Chiusura Ospedale di Cairo Montenotte, Righello: “non si comprendendono le ragioni di tale scelta”

Mauro Righello

Cairo Montenotte / Genova | Il consigliere regionale PD Mauro Righello interviene sulla ipotizzata scelta della Giunta regionali di chiudere il punto di primo intervento e le strutture sanitarie dell’ospedale San Giuseppe di Cairo Montenotte.

“Una considerazione preliminare: ci siamo resi disponibili, come Gruppo PD, a collaborare con il presidente Toti per affrontare le criticità che il COVID-19 sta determinando anche nella nostra regione. Una collaborazione quindi scevra da polemiche e speculazioni politiche.

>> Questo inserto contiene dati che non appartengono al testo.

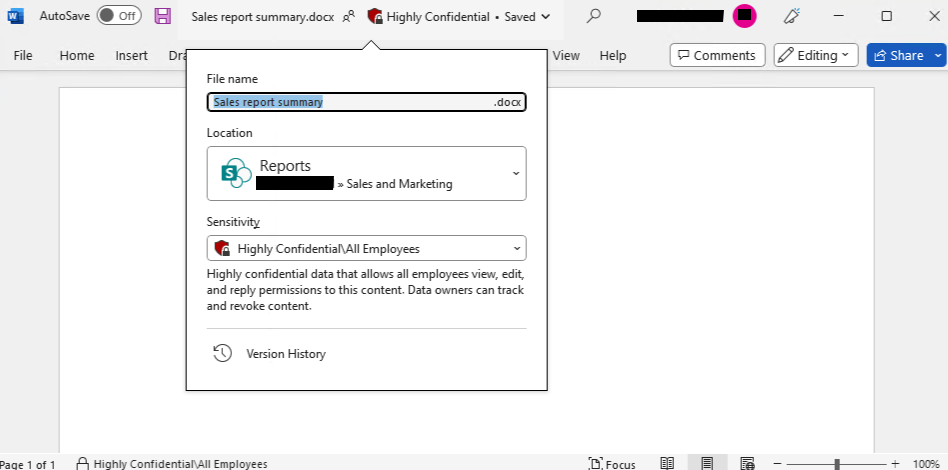Click the pen and sparkle icon in title bar
Image resolution: width=948 pixels, height=470 pixels.
[792, 16]
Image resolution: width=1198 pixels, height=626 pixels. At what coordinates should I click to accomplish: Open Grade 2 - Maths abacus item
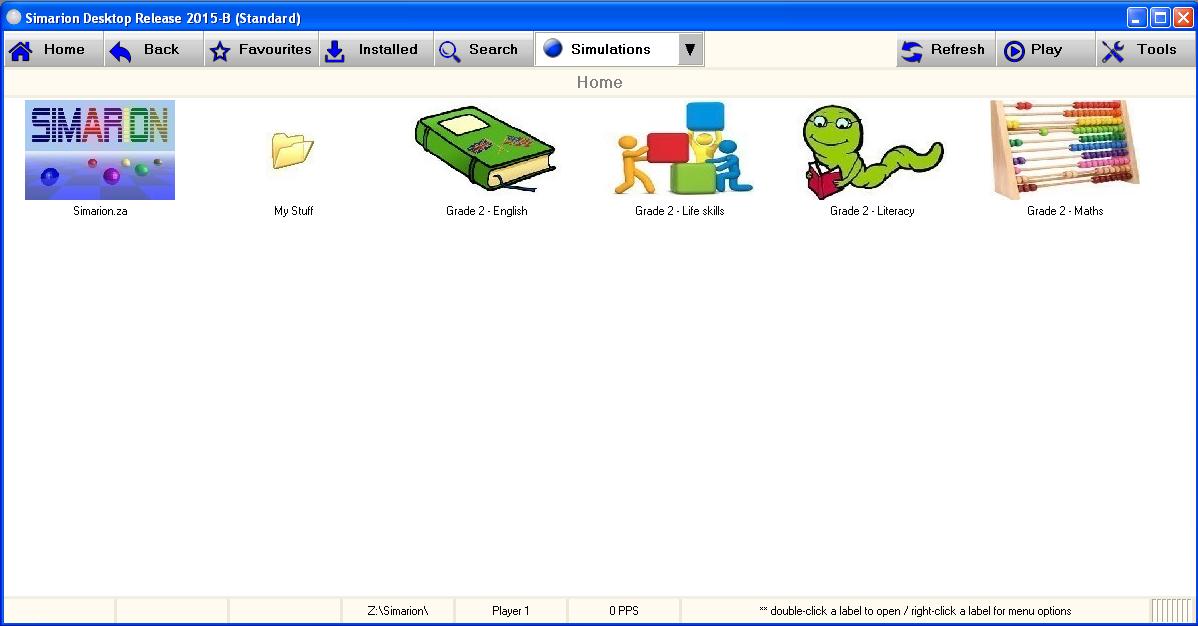(x=1063, y=150)
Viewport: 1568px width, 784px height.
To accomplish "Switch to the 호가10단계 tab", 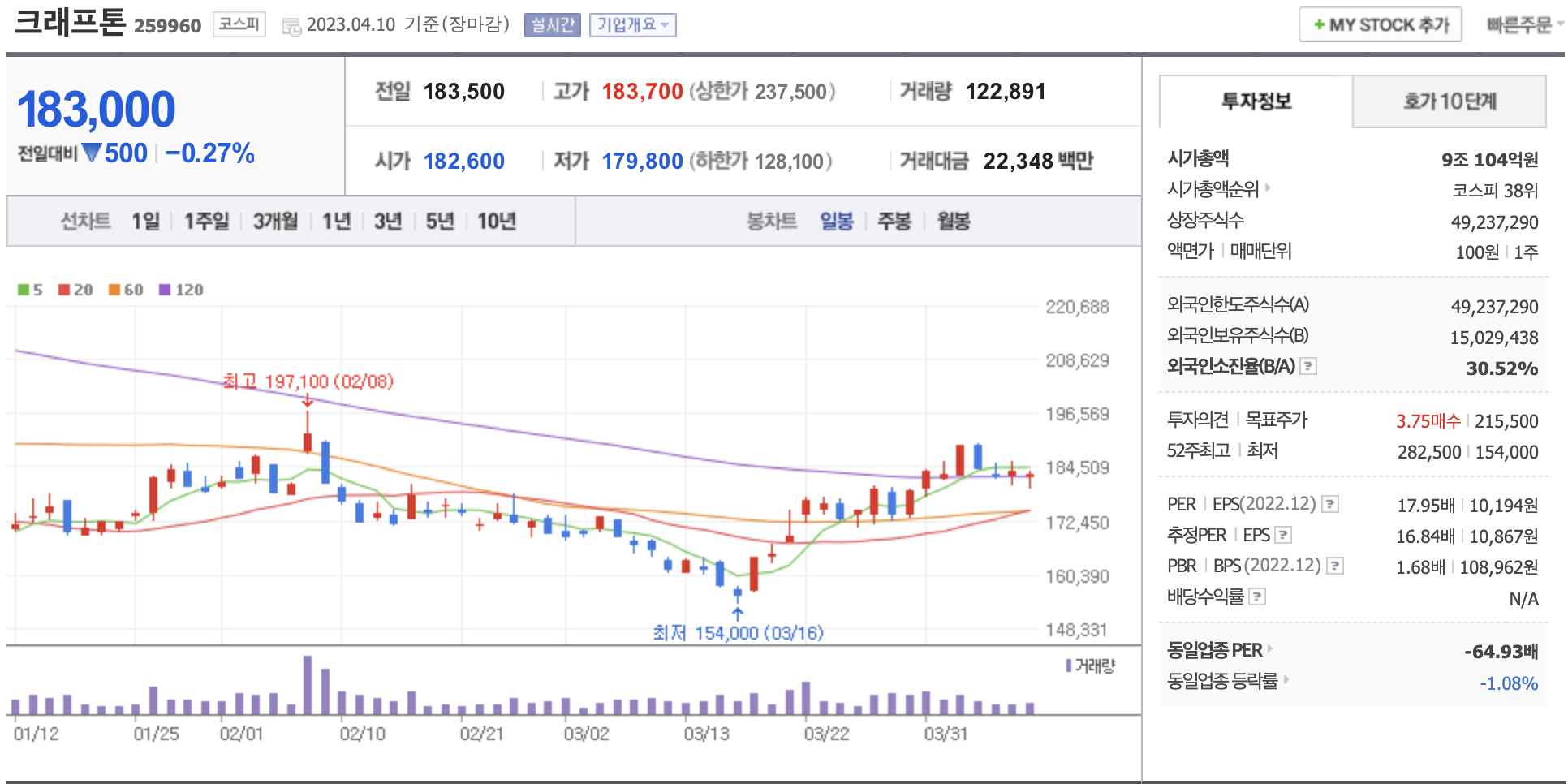I will (x=1449, y=101).
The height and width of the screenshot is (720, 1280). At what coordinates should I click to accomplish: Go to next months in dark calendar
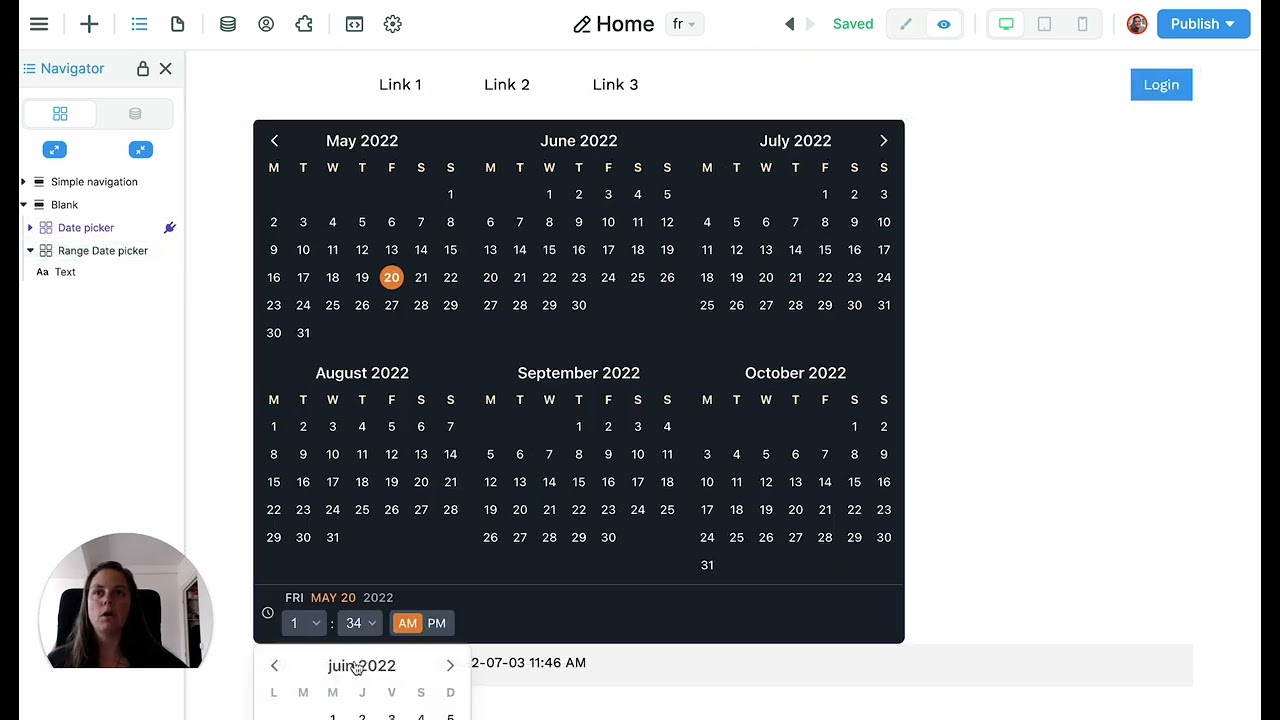884,141
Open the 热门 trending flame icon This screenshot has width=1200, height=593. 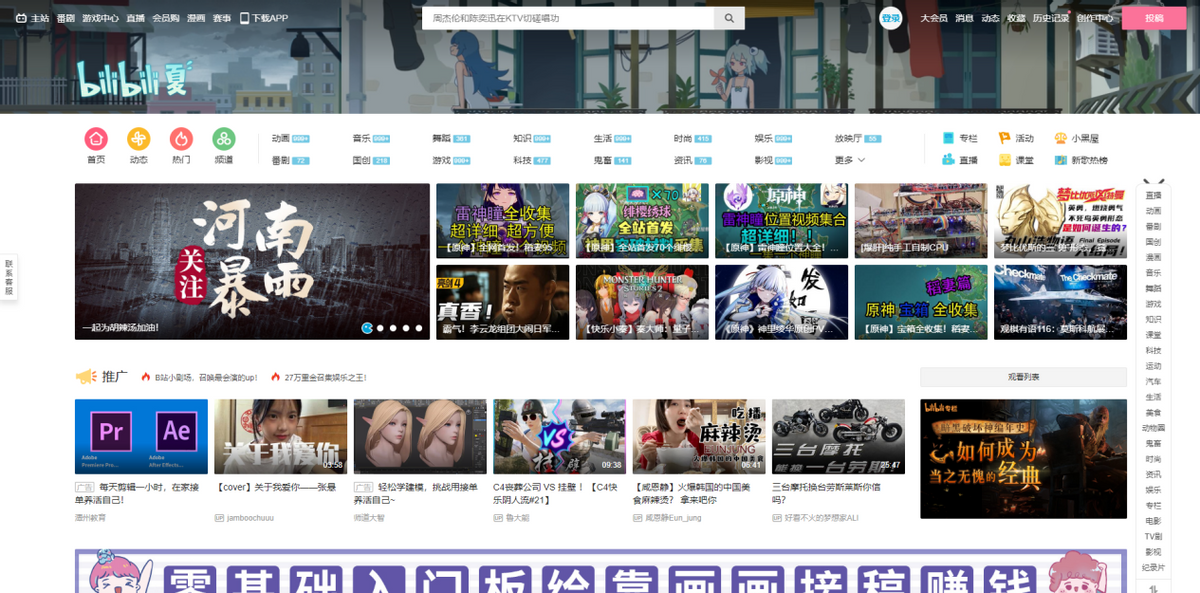coord(181,140)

Non si può però tacere di fronte a scelte che ritengo profondamente errate come quella di chiudere il punto di primo intervento e le strutture sanitarie dell’ospedale San Giuseppe di Cairo Montenotte”.

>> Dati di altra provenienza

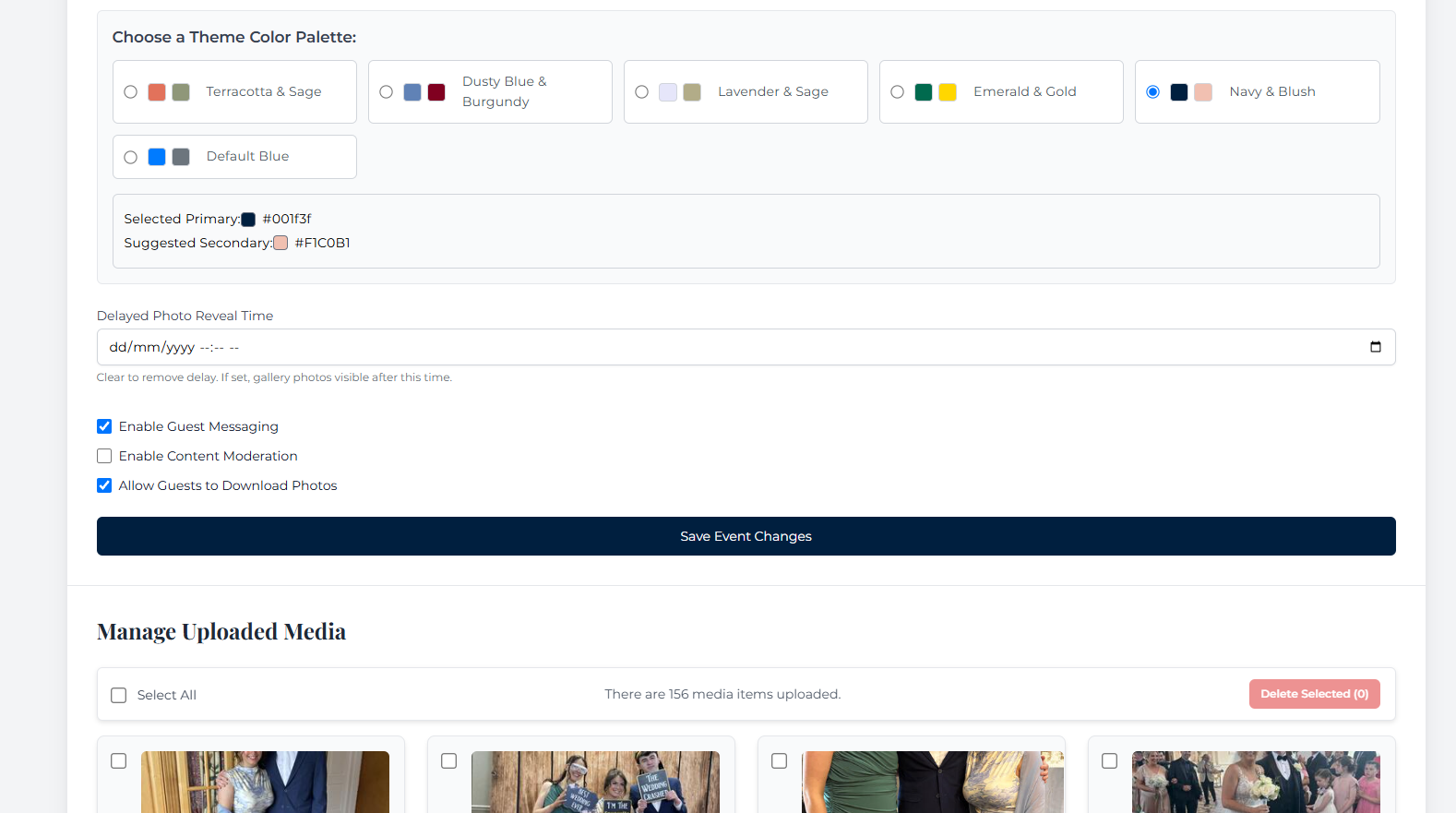Click the Delayed Photo Reveal Time field
Screen dimensions: 1456x813
tap(646, 347)
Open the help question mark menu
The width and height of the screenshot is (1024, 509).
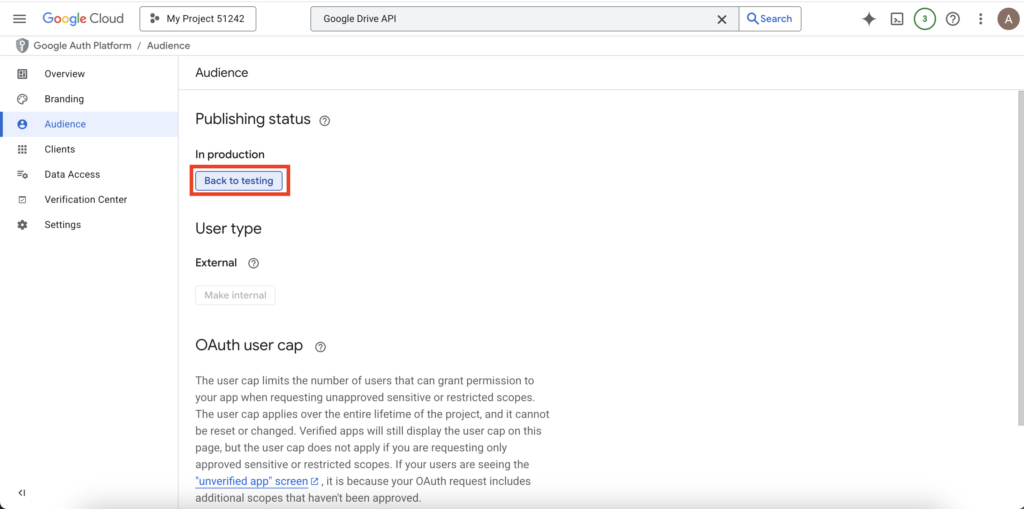pos(953,19)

“Dei quattro nosocomi dell’ASL 2 Savonese – continua Righello – si è scelto di dedicare quello di Albenga a struttura di cura del Coronavirus così una parte del San Paolo di Savona, mentre l’ospedale di Pietra continua ad assolvere alla propria funzione. Di fronte a tali scelte, che peraltro vedono un impegno encomiabile di medici e personale sanitario, occorre necessariamente mantenere strutture sanitarie NO-COVID, che possano affrontare le emergenze e i servizi sanitari di base, per quanto ridotti. L’ospedale di Cairo può certamente assolvere a tale funzione e in questo senso esistono due elementi aggiuntivi per non chiudere il nosocomio: non si possono lasciare oltre 40 mila abitanti della Valbormida, per di più con elevati tassi di popolazione anziana, senza servizi sanitari e coperti per il soccorso da un’unica automedica. Non mi sembra opportuno, infine, attrezzare un reparto di degenza post acuzie nella scuola penitenziaria di Cairo, senza avere una batteria sanitaria in prossimità” conclude il consigliere regionale.